BlackRock is expected to pay around S$290 million ($222 million) to purchase the residential element of the CapitaSpring complex from a joint venture of CapitaLand Integrated Commercial Trust (CICT), CapitaLand Development and Japan’s Mitsubishi Estate which developed the Raffles Place project.
The JV had engaged property consultancy Colliers to market the 299-unit residential asset off-market for the last several months in what analysts have termed a capital recycling exercise, with a deal having yet to be concluded at this time. News of the discussions were first reported by Singapore’s Business Times.
“We regularly review and evaluate asset plans for CICT’s portfolio to maximise value for our unitholders. As there is no certainty of any deals materialising, unitholders are advised to exercise caution when trading CICT units,” a spokesperson for CapitaLand Integrated Commercial Trust said in response to inquiries from Mingtiandi. BlackRock representatives had not yet replied by the time of publication.
Ascott Management Locked In
While the CapitaLand JV is set to divest Citadines Raffles Place, which occupies floors nine through 16 of the 51-storey CapitaSpring tower, the serviced apartment property is expected to continue to be managed by the Singapore property giant’s The Ascott residential division.

Hamish MacDonald, head and CIO of APAC real estate, BlackRock
The US asset manager is said to have completed due diligence on the acquisition although terms of an agreement have yet to be finalised. At the reported pricing, BlackRock would be acquiring Citadines Raffles Place at the equivalent of less than S$1 million per key with units in the building ranging from 215 to 646 square feet (20 to 60 square metres) in size.
With Citadines standing as The Ascott’s economy serviced apartment brand, market analysts point to opportunities for BlackRock to boost yield from the property by repositioning it under one of the group’s higher end marques.
CapitaSpring’s office element is anchored by US investment bank JP Morgan with Sumitomo Mitsui Banking Corp, JLL and White & Case also occupying the prime tower. Online listings show rooms in Citadines Raffles Place available at around $285 per night while The Ascott Raffles Place, located a few blocks away, offers accommodation at around $391 per night.
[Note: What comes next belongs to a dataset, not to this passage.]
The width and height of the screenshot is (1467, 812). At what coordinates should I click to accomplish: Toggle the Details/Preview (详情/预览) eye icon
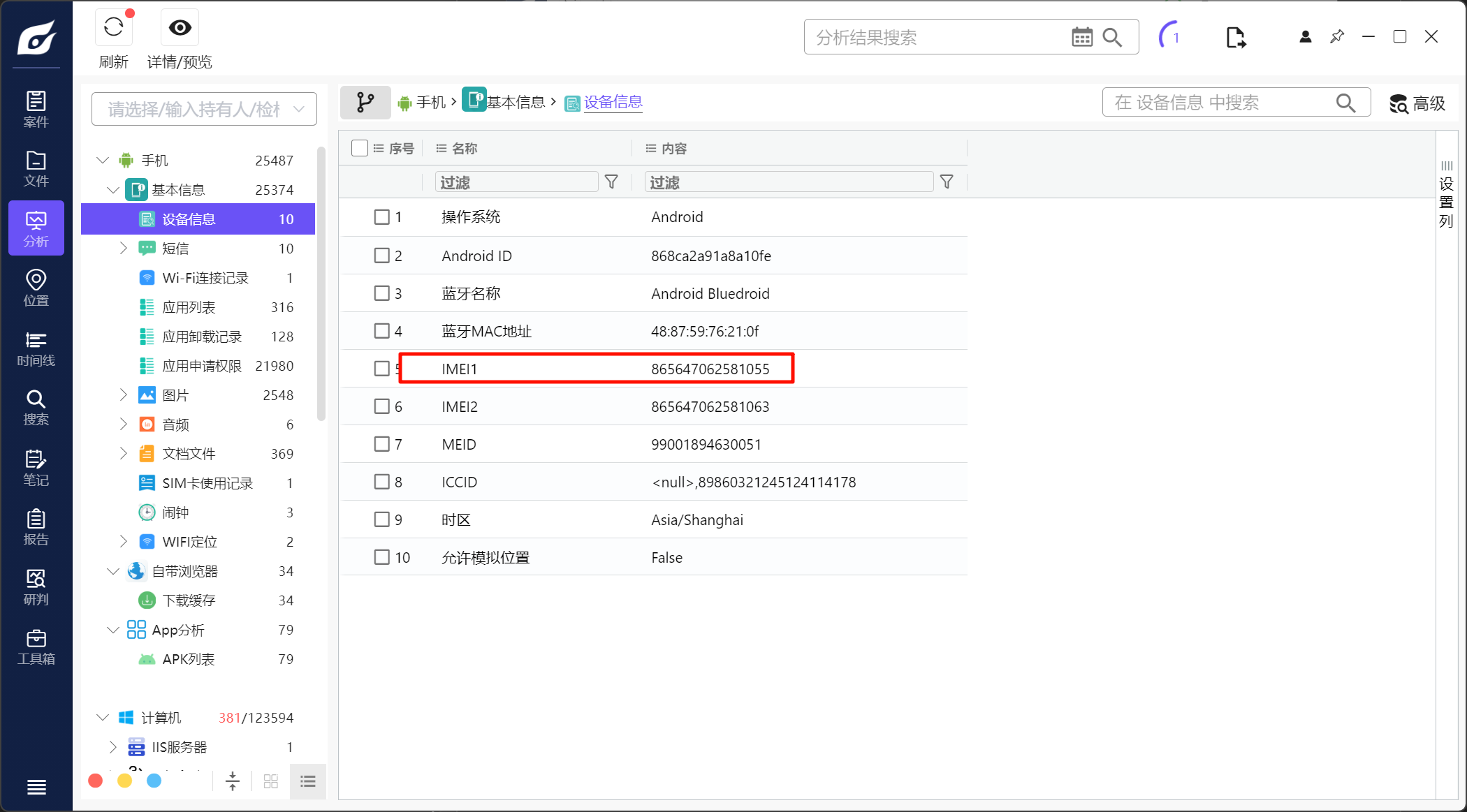click(x=180, y=28)
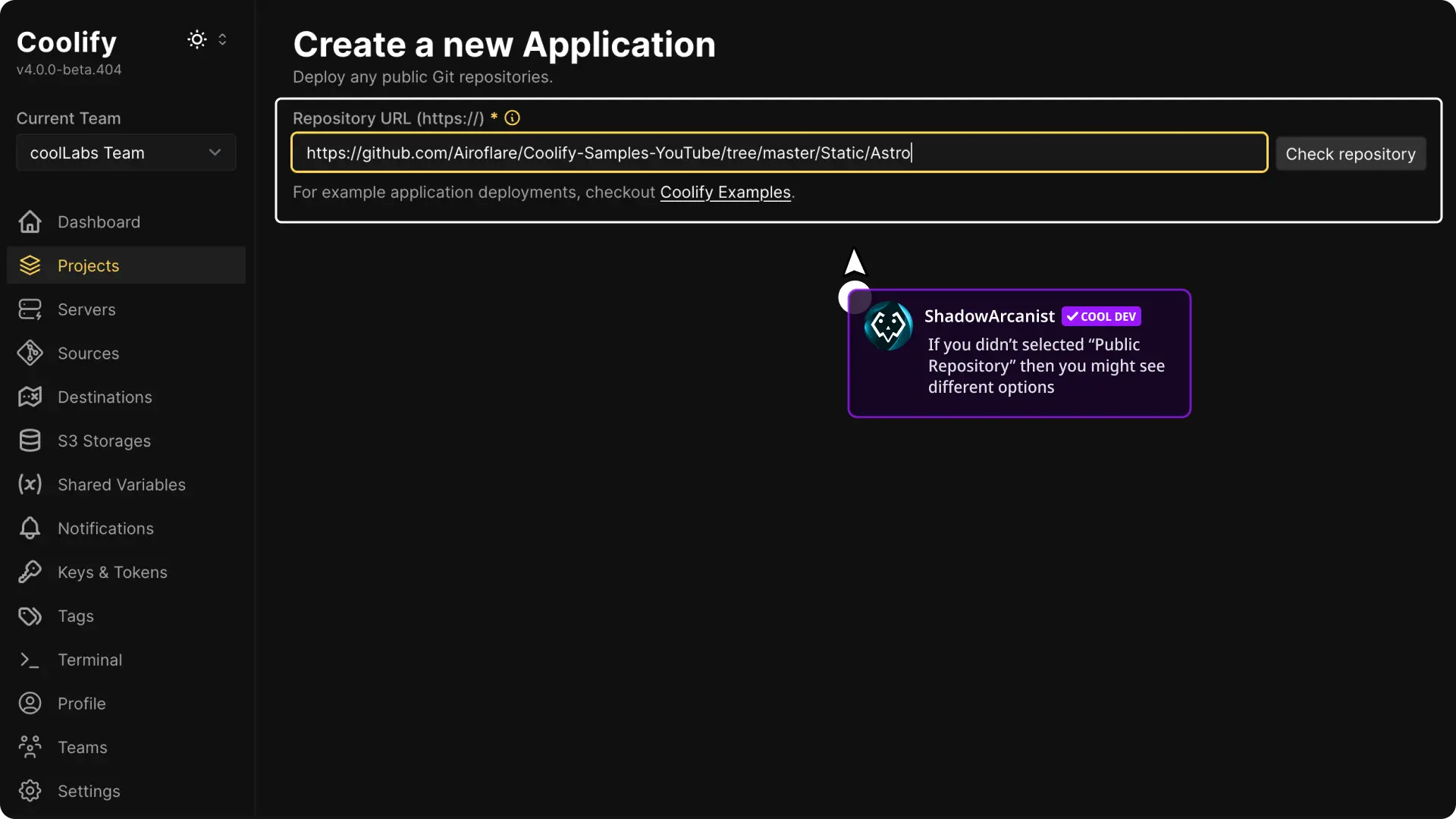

Citadines Raffles Place officially opened in October 2022 just after Singapore emerged from COVID-19 lockdowns with the office element of the Bjarke Ingels Group and Carlo Ratti Associati-designed CapitaSpring complex having debuted one month earlier.
The joint venture partners developed the tower on the former site of the Golden Shoe car park at 88 Market Street after acquiring the plot in 2017.
Value-Add Focus
Should a deal be concluded, the Citadines Raffles Place acquisition would follow BlackRock’s February deal to acquire another property under the same brand.
In that first quarter deal the US giant, which managed $10.6 trillion in assets as of 30 June, joined with rental accommodation specialist Weave Living to acquire the Citadines Mount Sophia from CapitaLand Ascott Trust for S$148 million.
While Singapore’s rental residential sector remains small in scale, at a Mingtiandi event in March of this year, BlackRock’s head of APAC real estate, Hamish MacDonald, keyed on demand for well-appointed, medium-term accommodation as creating an investment opportunity.
Appearing in an interview with Weave founder Sachin Doshi, MacDonald said, “In Singapore we found a niche in the market with this high-amenity serviced apartment sector, which is a relatively small part of the market, but highly in demand.”
The BlackRock executive made clear in the interview that value-add opportunities are a focus of the company’s residential strategy in the region.
“Our job as value-add investors is often to create liquid products that are in demand globally,” MacDonald said in the same interview. He added that, “There’s clearly a lot of global capital flow that wants to come into the residential space. In Asia Pacific, there aren’t that many opportunities, particularly outside of Japan, so if we can find ways to access the market, almost create a market, in some circumstances, then we think that we’ll have a very nice liquid exit at the end of it.”